Each building is, in effect, its own atmosphere. Some of these atmospheres are much more contaminated than others, but finding them tends to be on a case-by-case basis when a homeowner or schoolchildren become sick.

And even then, states are ill-equipped to help anyone unless they get sick in a state building. Homeowners are on their own and are generally not very well educated about the complexities of indoor air quality, and certainly not about the chemical reactions that occur indoors. These factors have led to a major research void as compared to other environmental issues, and there is a scarcity of information available to help homeowners deal with related problems when they arise.

Richard Corsi, Atila Novoselac, and Lea Hildebrandt Ruiz
Cockrell School of Engineering faculty Richard Corsi, Atila Novoselac, and Lea Hildebrandt Ruiz at the UTest House.

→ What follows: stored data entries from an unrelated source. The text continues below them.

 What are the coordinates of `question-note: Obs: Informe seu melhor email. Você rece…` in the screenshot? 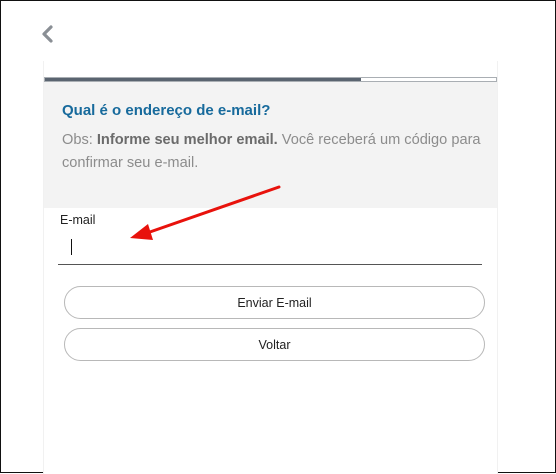 It's located at (274, 152).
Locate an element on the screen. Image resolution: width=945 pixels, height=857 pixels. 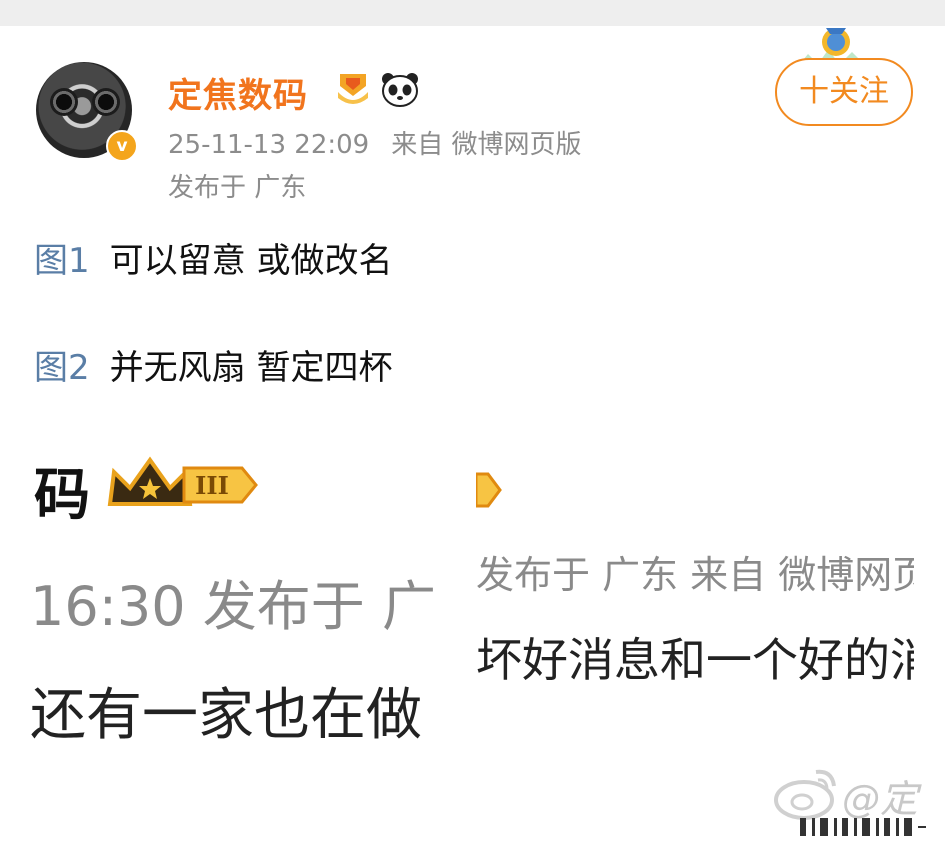
panda-icon is located at coordinates (400, 89).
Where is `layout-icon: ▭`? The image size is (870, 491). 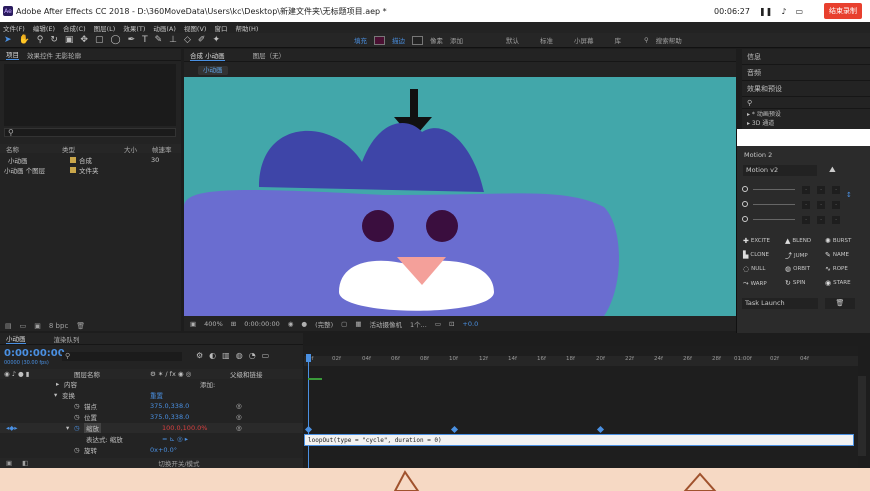 layout-icon: ▭ is located at coordinates (438, 324).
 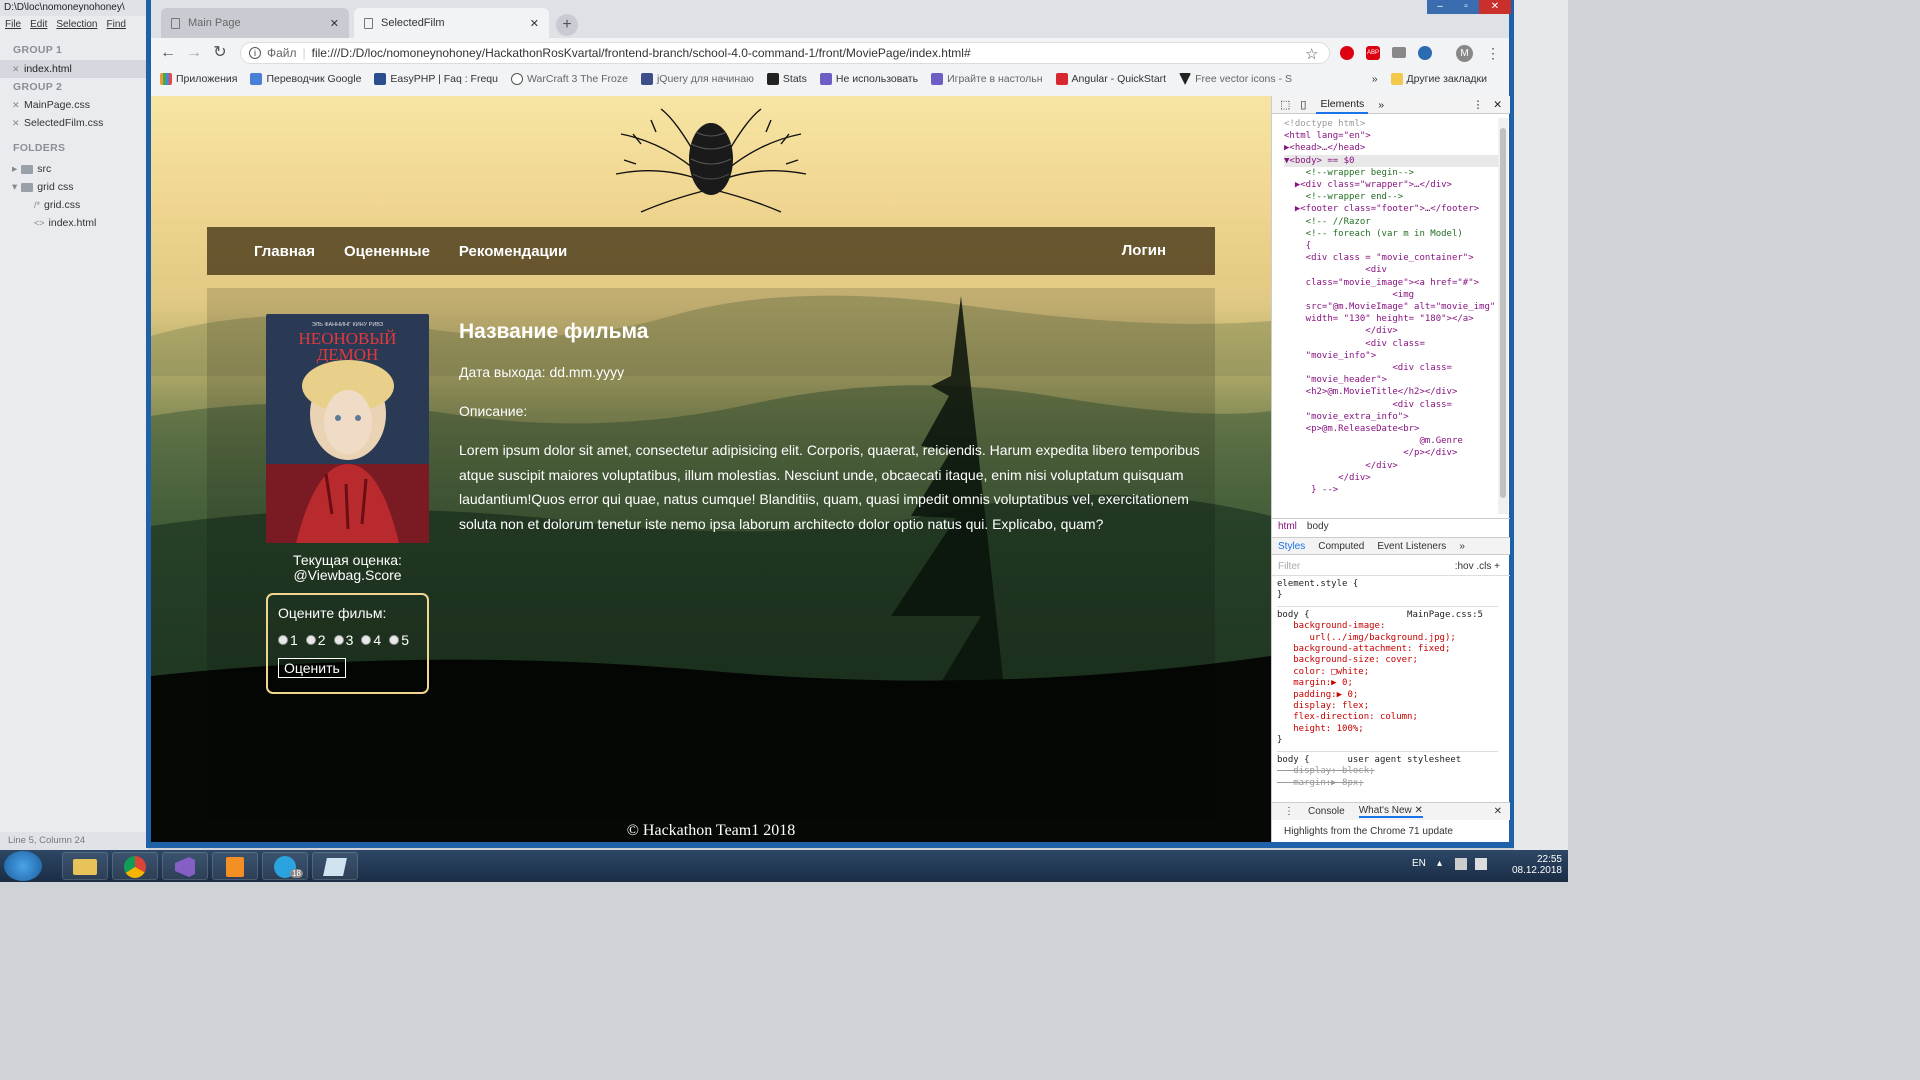 What do you see at coordinates (1326, 812) in the screenshot?
I see `tab-console: Console` at bounding box center [1326, 812].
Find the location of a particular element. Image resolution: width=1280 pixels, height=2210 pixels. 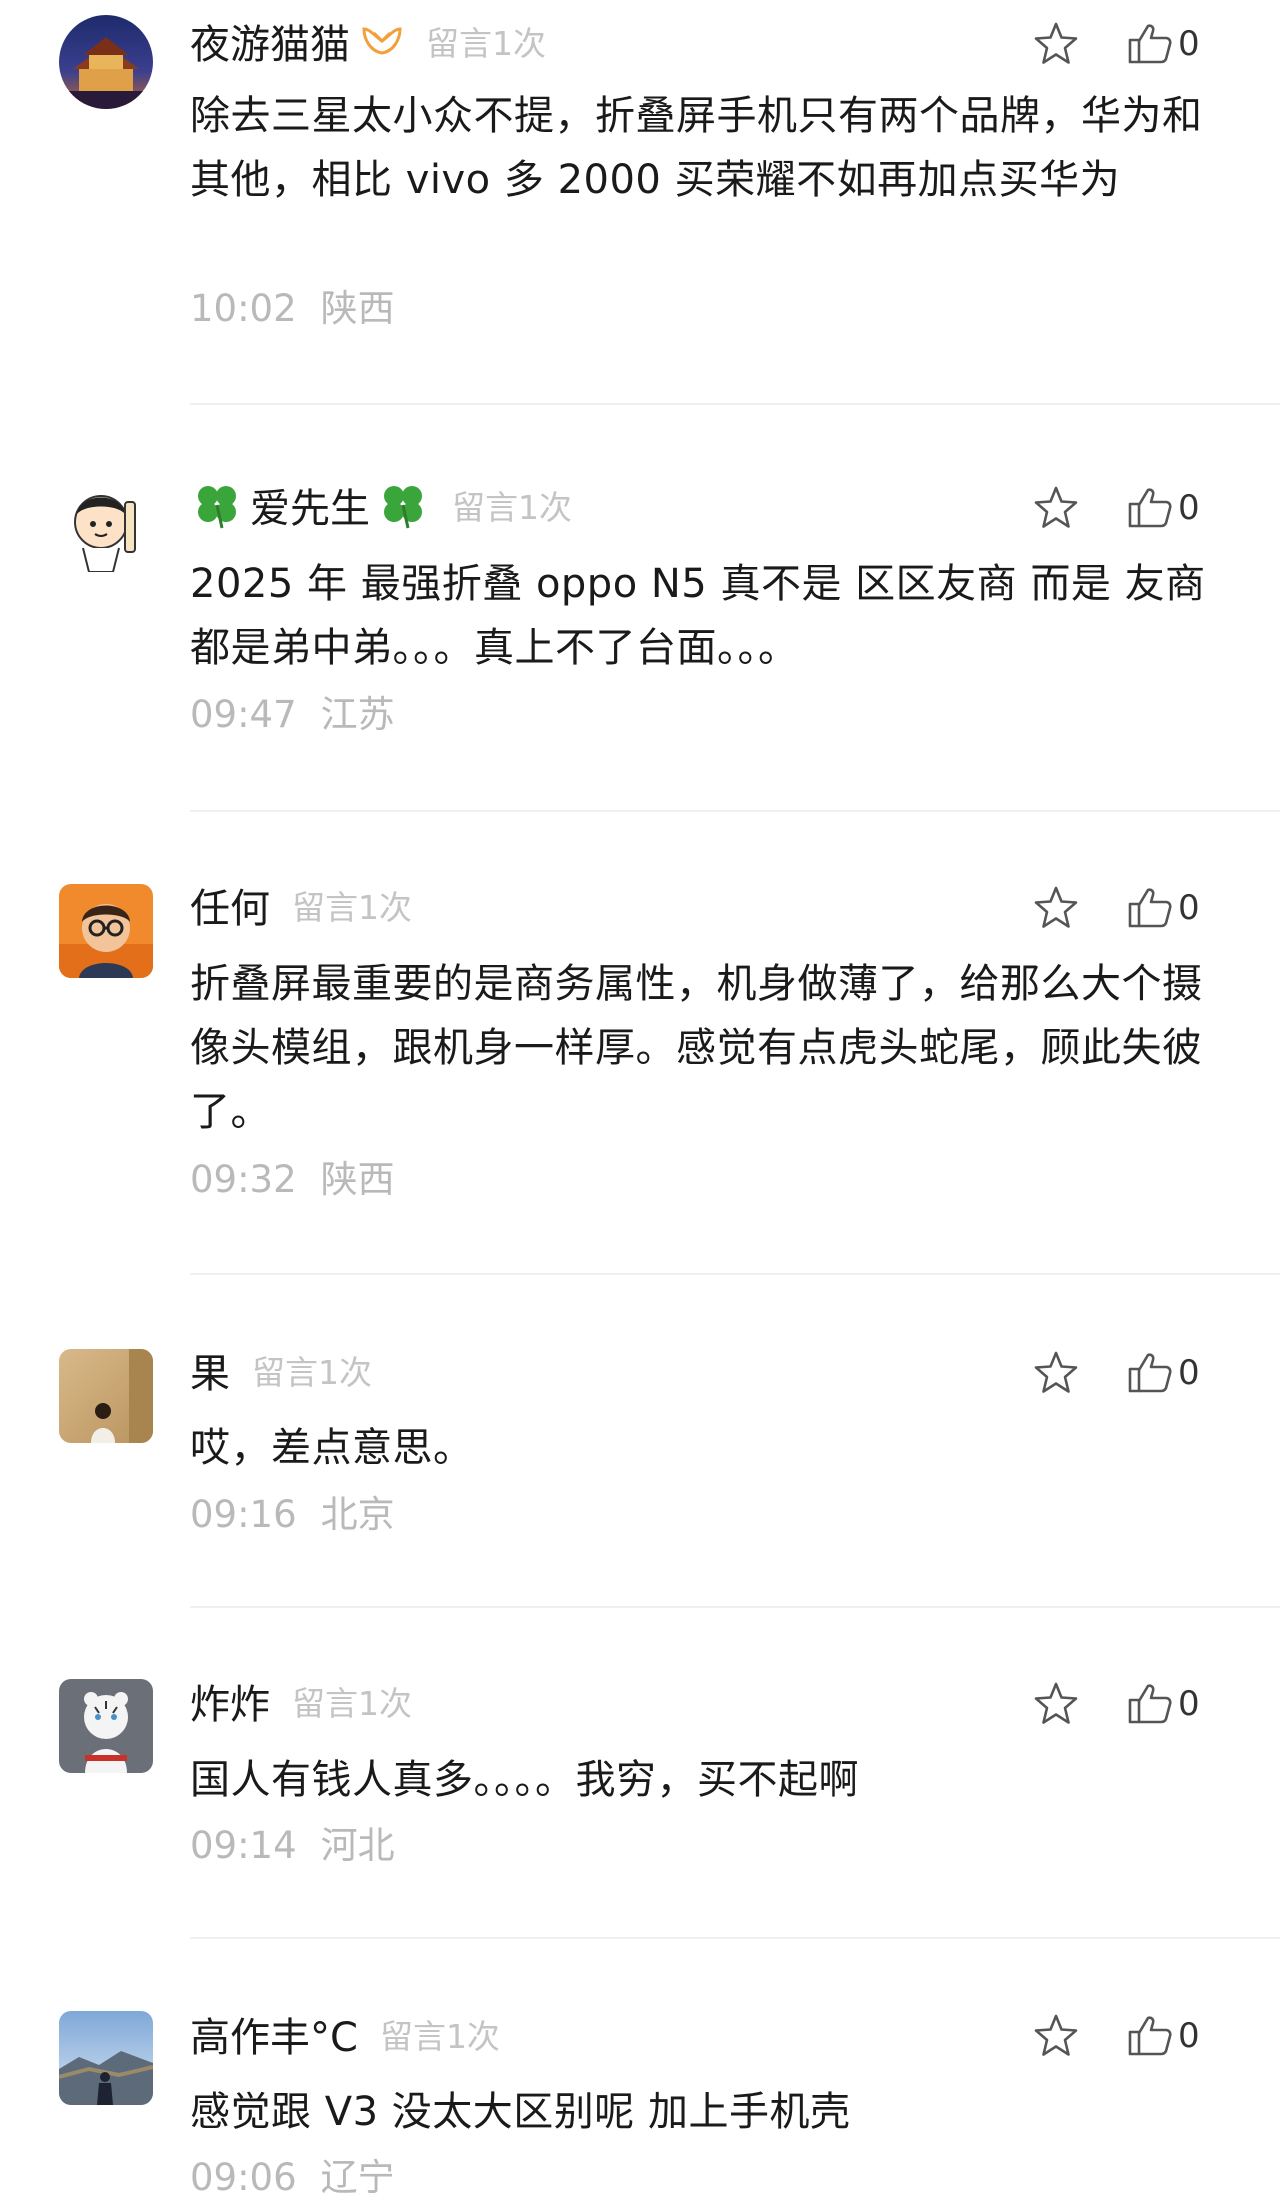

It has taken a non-profit foundation, the Alfred P. Sloan Foundation, to recognize the importance and need for more knowledge related to indoor atmospheric chemistry. The foundation has embarked on a 10-year initiative called the Chemistry of Indoor Environments (CIE) to push the boundaries of what has already been learned about indoor air chemistry by those of us who have struggled to work in the field for decades with limited resources.

The CIE is already proving valuable, and HOMEChem has been a major part of its success. Mountains of data are being generated that will be mined for years, used to design future studies and calibrate and evaluate sophisticated mathematical models of the chemistry that happens inside homes and why. Answering the “why” will ultimately lead to practical outcomes that allow builders to construct healthier homes and to help people quench harmful chemistry in their own houses.

This will take a while to accomplish, but this month marks the beginning of that work.

About Richard Corsi

Richard Corsi, Ph.D., is a professor and the J. King Chair of Engineering at the Cockrell School of Engineering, and he’s the co-director of the Center for Sustainable Development as well as being a founding Planet Texas 2050 researcher. His work focuses on human exposure to indoor air pollution. Dr. Corsi has been named the new dean of Portland State University’s Maseeh College of Engineering and Computer Science. He will begin his appointment on Sept. 1, 2018.